### [RECORDS TO PROCESS]
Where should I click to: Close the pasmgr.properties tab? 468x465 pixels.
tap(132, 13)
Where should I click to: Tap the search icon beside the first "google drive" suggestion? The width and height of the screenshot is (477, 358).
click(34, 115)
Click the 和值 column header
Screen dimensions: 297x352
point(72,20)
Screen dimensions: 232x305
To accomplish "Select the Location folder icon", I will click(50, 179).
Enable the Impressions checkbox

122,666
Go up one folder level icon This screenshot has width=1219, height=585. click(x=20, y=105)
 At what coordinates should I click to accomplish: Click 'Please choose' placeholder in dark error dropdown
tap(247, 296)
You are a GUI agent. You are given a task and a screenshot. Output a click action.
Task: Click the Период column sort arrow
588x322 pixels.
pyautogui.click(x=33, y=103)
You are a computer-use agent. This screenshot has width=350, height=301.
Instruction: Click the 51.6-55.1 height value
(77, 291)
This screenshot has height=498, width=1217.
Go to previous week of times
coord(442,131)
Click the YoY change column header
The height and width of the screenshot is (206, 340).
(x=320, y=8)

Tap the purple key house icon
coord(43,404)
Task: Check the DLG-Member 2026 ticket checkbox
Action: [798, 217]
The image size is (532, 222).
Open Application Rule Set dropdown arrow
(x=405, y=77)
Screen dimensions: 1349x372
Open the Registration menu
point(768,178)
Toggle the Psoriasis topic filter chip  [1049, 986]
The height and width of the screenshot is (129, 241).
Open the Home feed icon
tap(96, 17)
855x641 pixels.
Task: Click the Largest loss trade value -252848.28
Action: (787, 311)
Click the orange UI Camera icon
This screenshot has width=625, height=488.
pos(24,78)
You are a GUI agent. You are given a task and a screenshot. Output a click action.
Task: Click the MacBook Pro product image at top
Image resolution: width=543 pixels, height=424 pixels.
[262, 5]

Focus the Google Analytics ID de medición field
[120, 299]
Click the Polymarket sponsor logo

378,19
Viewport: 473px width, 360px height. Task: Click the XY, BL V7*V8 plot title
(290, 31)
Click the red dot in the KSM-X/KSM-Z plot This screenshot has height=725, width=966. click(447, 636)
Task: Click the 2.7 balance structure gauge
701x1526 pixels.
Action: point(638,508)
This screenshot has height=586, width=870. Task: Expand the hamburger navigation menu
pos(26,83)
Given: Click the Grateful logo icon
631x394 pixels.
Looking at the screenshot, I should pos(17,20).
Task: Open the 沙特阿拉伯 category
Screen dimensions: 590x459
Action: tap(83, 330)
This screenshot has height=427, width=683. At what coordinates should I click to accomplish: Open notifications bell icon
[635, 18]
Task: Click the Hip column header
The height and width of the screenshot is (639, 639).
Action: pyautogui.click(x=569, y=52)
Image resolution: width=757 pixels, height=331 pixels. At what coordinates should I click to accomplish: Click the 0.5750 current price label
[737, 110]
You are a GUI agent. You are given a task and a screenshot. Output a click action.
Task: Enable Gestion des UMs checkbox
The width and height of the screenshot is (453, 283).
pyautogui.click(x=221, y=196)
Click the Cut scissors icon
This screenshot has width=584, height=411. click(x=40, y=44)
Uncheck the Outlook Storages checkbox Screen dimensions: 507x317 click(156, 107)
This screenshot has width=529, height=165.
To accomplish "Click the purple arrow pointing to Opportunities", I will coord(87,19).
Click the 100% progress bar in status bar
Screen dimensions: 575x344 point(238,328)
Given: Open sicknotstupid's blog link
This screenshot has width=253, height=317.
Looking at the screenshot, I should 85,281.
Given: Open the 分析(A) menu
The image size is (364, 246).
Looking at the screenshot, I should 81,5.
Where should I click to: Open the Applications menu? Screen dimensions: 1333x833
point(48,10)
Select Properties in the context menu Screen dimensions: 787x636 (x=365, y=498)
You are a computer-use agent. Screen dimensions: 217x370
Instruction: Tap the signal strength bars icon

### [YOUR GOAL]
Output the records in full, keeping them exactly as they are.

### [RESULT]
Where should I click to: Close the pasmgr.properties tab? 468x465 pixels.
tap(132, 13)
Where should I click to: Tap the search icon beside the first "google drive" suggestion? The width and height of the screenshot is (477, 358).
click(34, 115)
Click the 和值 column header
Screen dimensions: 297x352
point(72,20)
Screen dimensions: 232x305
To accomplish "Select the Location folder icon", I will click(50, 179).
Enable the Impressions checkbox

122,666
Go up one folder level icon This screenshot has width=1219, height=585. click(x=20, y=105)
 At what coordinates should I click to accomplish: Click 'Please choose' placeholder in dark error dropdown
tap(247, 296)
You are a GUI agent. You are given a task and a screenshot. Output a click action.
Task: Click the Период column sort arrow
588x322 pixels.
pyautogui.click(x=33, y=103)
You are a computer-use agent. This screenshot has width=350, height=301.
Instruction: Click the 51.6-55.1 height value
(77, 291)
This screenshot has height=498, width=1217.
Go to previous week of times
coord(442,131)
Click the YoY change column header
The height and width of the screenshot is (206, 340).
(x=320, y=8)

Tap the purple key house icon
coord(43,404)
Task: Check the DLG-Member 2026 ticket checkbox
Action: [798, 217]
The image size is (532, 222).
Open Application Rule Set dropdown arrow
(x=405, y=77)
Screen dimensions: 1349x372
Open the Registration menu
point(768,178)
Toggle the Psoriasis topic filter chip  [1049, 986]
The height and width of the screenshot is (129, 241).
Open the Home feed icon
tap(96, 17)
855x641 pixels.
Task: Click the Largest loss trade value -252848.28
Action: (787, 311)
Click the orange UI Camera icon
This screenshot has width=625, height=488.
pos(24,78)
You are a GUI agent. You are given a task and a screenshot. Output a click action.
Task: Click the MacBook Pro product image at top
Image resolution: width=543 pixels, height=424 pixels.
[262, 5]

Focus the Google Analytics ID de medición field
[120, 299]
Click the Polymarket sponsor logo

378,19
Viewport: 473px width, 360px height. Task: Click the XY, BL V7*V8 plot title
(290, 31)
Click the red dot in the KSM-X/KSM-Z plot This screenshot has height=725, width=966. click(447, 636)
Task: Click the 2.7 balance structure gauge
701x1526 pixels.
Action: point(638,508)
This screenshot has height=586, width=870. Task: Expand the hamburger navigation menu
pos(26,83)
Given: Click the Grateful logo icon
631x394 pixels.
Looking at the screenshot, I should pos(17,20).
Task: Open the 沙特阿拉伯 category
Screen dimensions: 590x459
Action: tap(83, 330)
This screenshot has height=427, width=683. At what coordinates should I click to accomplish: Open notifications bell icon
[635, 18]
Task: Click the Hip column header
The height and width of the screenshot is (639, 639).
Action: pyautogui.click(x=569, y=52)
Image resolution: width=757 pixels, height=331 pixels. At what coordinates should I click to accomplish: Click the 0.5750 current price label
[737, 110]
You are a GUI agent. You are given a task and a screenshot. Output a click action.
Task: Enable Gestion des UMs checkbox
The width and height of the screenshot is (453, 283).
pyautogui.click(x=221, y=196)
Click the Cut scissors icon
This screenshot has width=584, height=411. click(x=40, y=44)
Uncheck the Outlook Storages checkbox Screen dimensions: 507x317 click(156, 107)
This screenshot has width=529, height=165.
To accomplish "Click the purple arrow pointing to Opportunities", I will coord(87,19).
Click the 100% progress bar in status bar
Screen dimensions: 575x344 point(238,328)
Given: Open sicknotstupid's blog link
This screenshot has width=253, height=317.
Looking at the screenshot, I should 85,281.
Given: Open the 分析(A) menu
The image size is (364, 246).
Looking at the screenshot, I should 81,5.
Where should I click to: Open the Applications menu? Screen dimensions: 1333x833
point(48,10)
Select Properties in the context menu Screen dimensions: 787x636 (x=365, y=498)
You are a computer-use agent. Screen dimensions: 217x370
Instruction: Tap the signal strength bars icon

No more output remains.